Галлен и Орик слезли вниз, а остальные спустились, обойдя вокруг рифа. Дети как раз доставали из воды мешок с омарами. Старший мальчик, лет десяти, поздоровался с путниками и спросил, куда они идут. Вериасс сказал, что в город, и дети явно обрадовались гостям.
Двум малышам не терпелось объявить о прибытии неизвестных. Дети взобрались на динозавра и поехали к городу, погоняя своего рысака, который бежал длинными прыжками. Скоро они почти исчезли из виду. На расстоянии шести миль город вырастал из земли, словно колония диковинных грибов.
На подходе к нему путники миновали целый лабиринт каменных бассейнов, а потом поднялись в город по широкой винтовой лестнице, обвивавшей колонну, похожую на ножку гриба. Приближалась послеполуденная гроза.
Поверхность рифа наверху была неровной, холмистой. Дома представляли собой гроздья цементных куполов. В окнах не было стекол, в дверных проемах — дверей. Здесь, как видно, круглый год было тепло и не водилось кусачих насекомых. Каждое отверстие, служащее дверью, выходило на широкую террасу, где люди сидели, стряпали на общественном огне и слушали музыку. На верхушках куполов росли пышные сады.
Эверинн сняла маску, откинула капюшон и вошла в город с открытым лицом. Люди выходили на веранды, приветствуя ее громким свистом. Галлен взглянул на Вериасса, как бы желая спросить, почему Эверинн ведет себя здесь так смело, и Вериасс объяснил:
— Здесь, на Сианнесе, дрононы кажутся чем-то далеким и нестрашным. Сейчас мы в сорока тысячах световых лет от планеты Фэйл, в нашем глубоком тылу. Но люди и здесь слышали о нашей долгой войне, и они знают, кто такая Эверинн.
Так Галлен оказался в древнем городе Динчи у моря Безмятежных Дум на Сианнесе, и здесь он познал мир, который некогда царил во всех владениях Эверинн.
Вечером на верхнем ярусе города Динчи звучала музыка и шел праздник.
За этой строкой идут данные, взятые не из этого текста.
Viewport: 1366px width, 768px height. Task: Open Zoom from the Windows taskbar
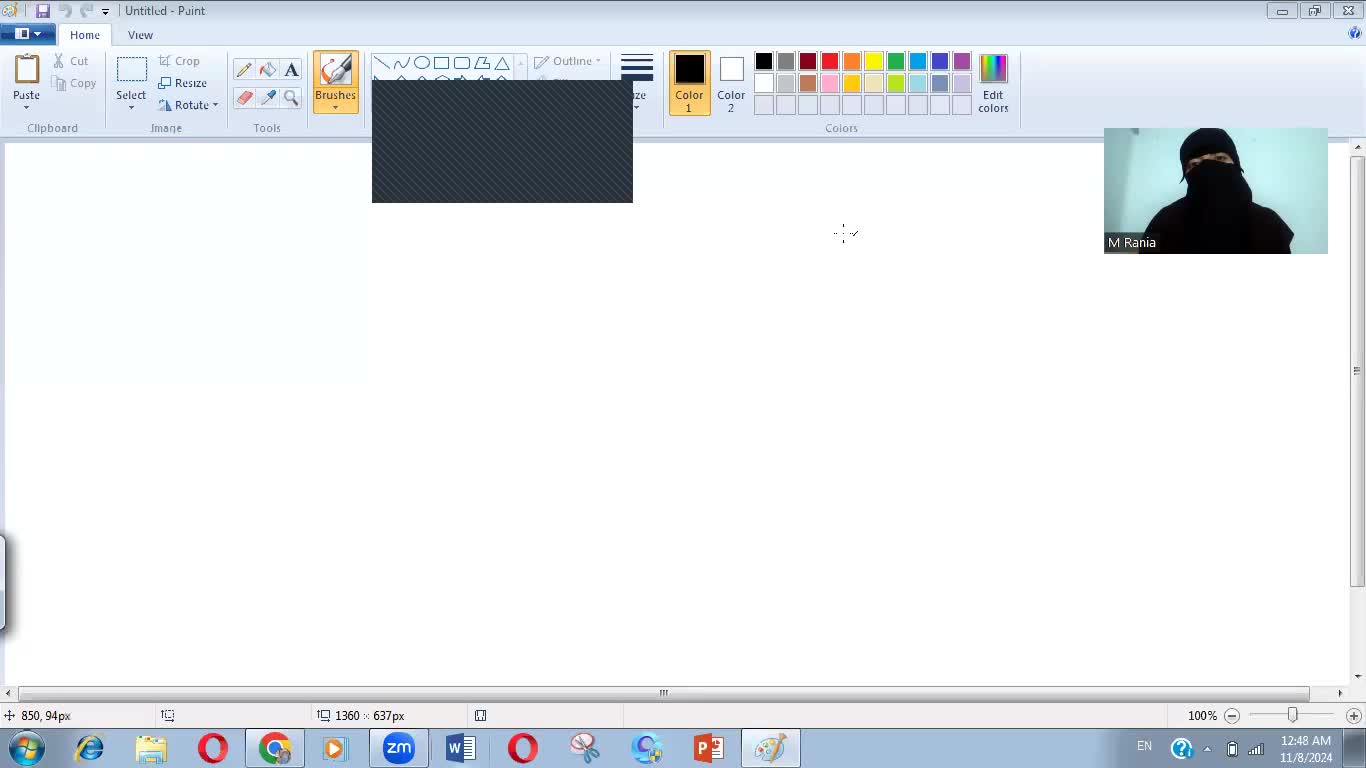click(398, 748)
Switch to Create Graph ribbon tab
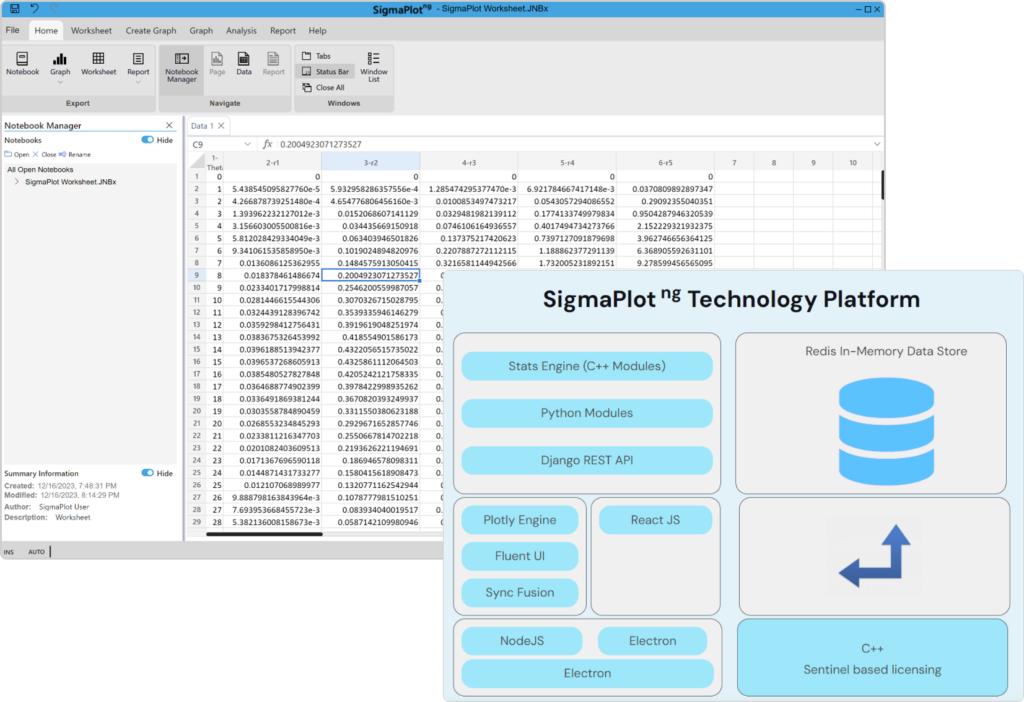The height and width of the screenshot is (702, 1024). [151, 31]
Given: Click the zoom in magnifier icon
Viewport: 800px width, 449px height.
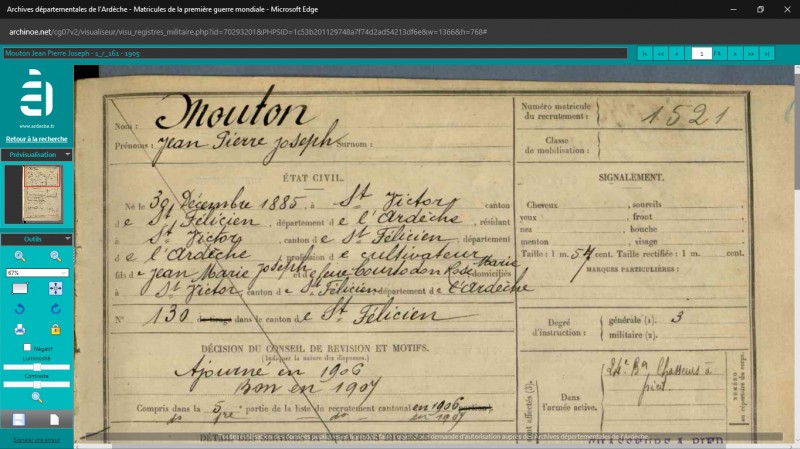Looking at the screenshot, I should (20, 256).
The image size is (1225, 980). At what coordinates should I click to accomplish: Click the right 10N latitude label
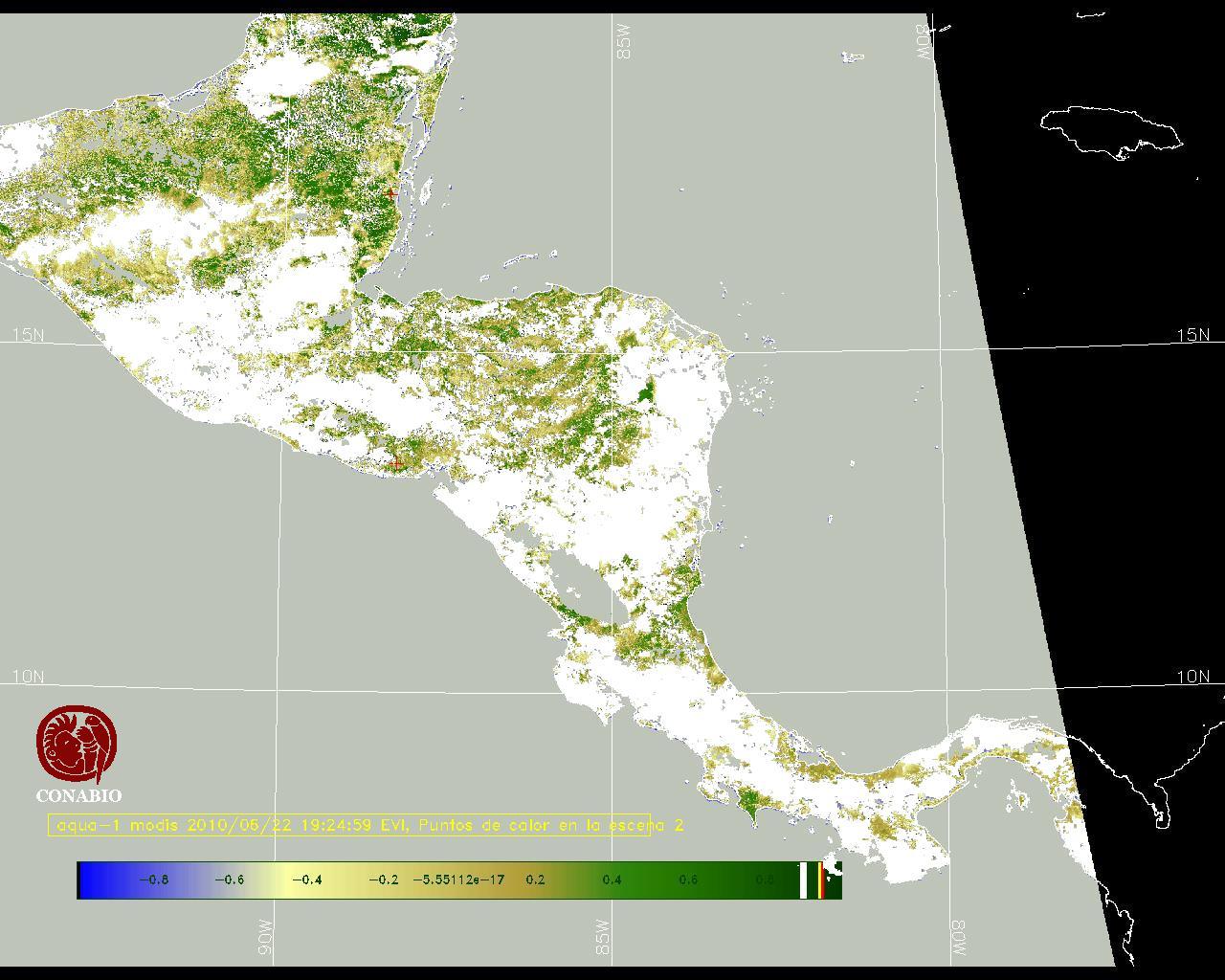tap(1192, 677)

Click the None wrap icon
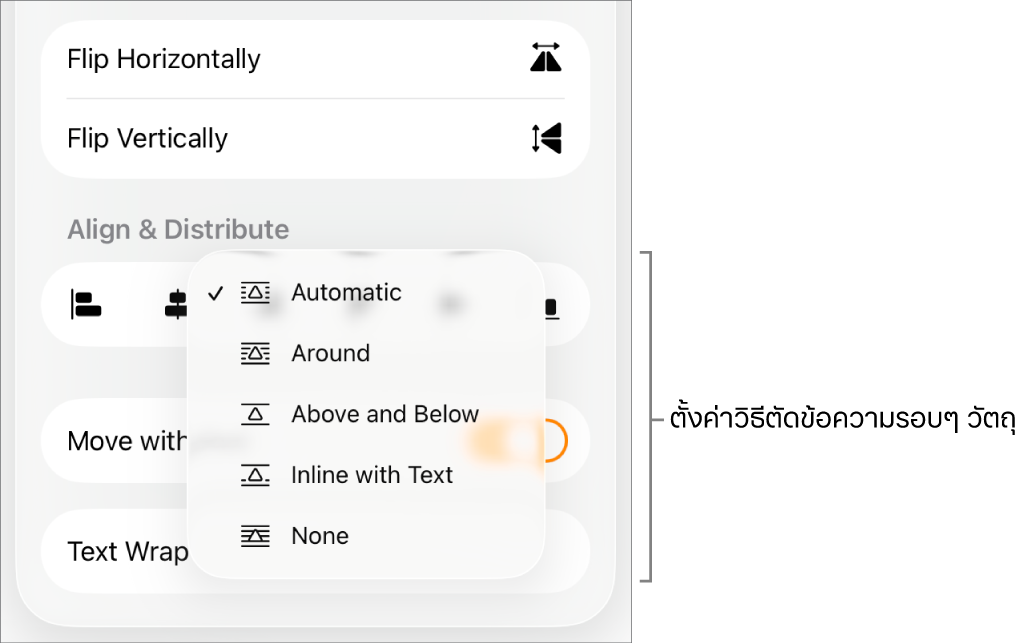pos(255,536)
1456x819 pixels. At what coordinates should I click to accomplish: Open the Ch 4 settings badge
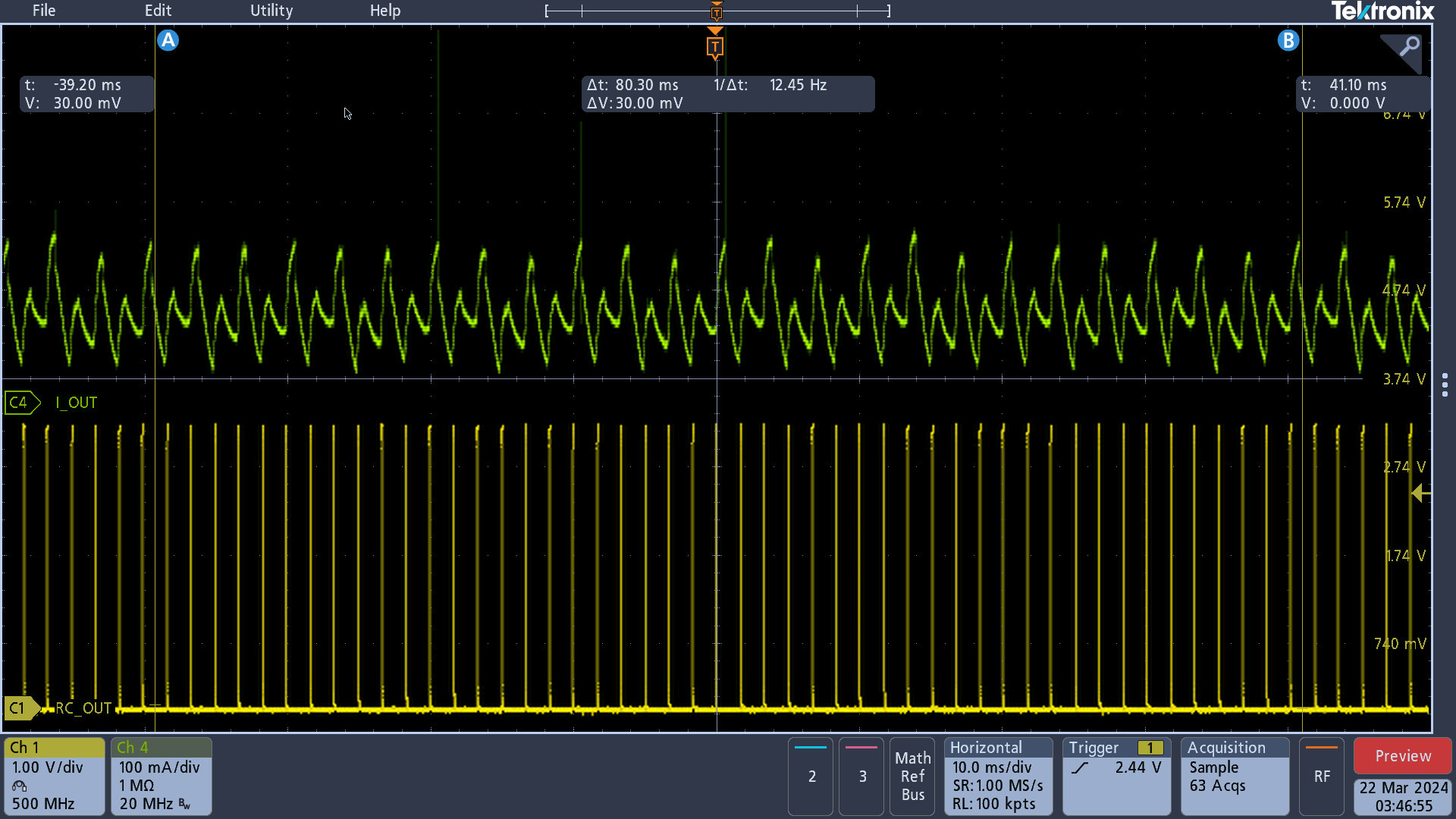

Солнца уже закатывались в золотистом зареве, и прохладный ветер нес над океаном грозовые тучи. Дети пекли на камнях омаров в скорлупе и разносили гостям на больших, полных доверху блюдах вместе с дынями, жареными орехами и печеными клубнями. Галлен не узнавал многое из того, что ел, однако наелся до отвала, а потом лег на траву, подставив лицо ветру.
Наверху, в садах, трое юношей играли на мандолинах и гитарах, а девушка пела. Эверинн слушала музыку, а Вериасс сидел около старой тарринки, которая настояла на том, чтобы ее называли просто Бабушкой; это была сребровласая праматерь хрупкого сложения, красивая, несмотря на годы. Она сидела на камнях, подогнув свои длинные ноги. На ней была старинная манта из медных пластинок с символами разных наук. Молодежь города относилась к почтенной тарринке с великим уважением.
Галлен успел заметить, что здешние жители небогаты. У них не водилось роскошных яств — они кормились тем, что давало им море и их сады. Их развлечения были просты. На площадях не было множества лавок, как на Фэйле. Одеждой всем служили яркие туники. Но если здесь не знали богатства, то не знали и нужды, а мир и покой были общим достоянием. Здесь росли крепкие, смышленые и счастливые дети.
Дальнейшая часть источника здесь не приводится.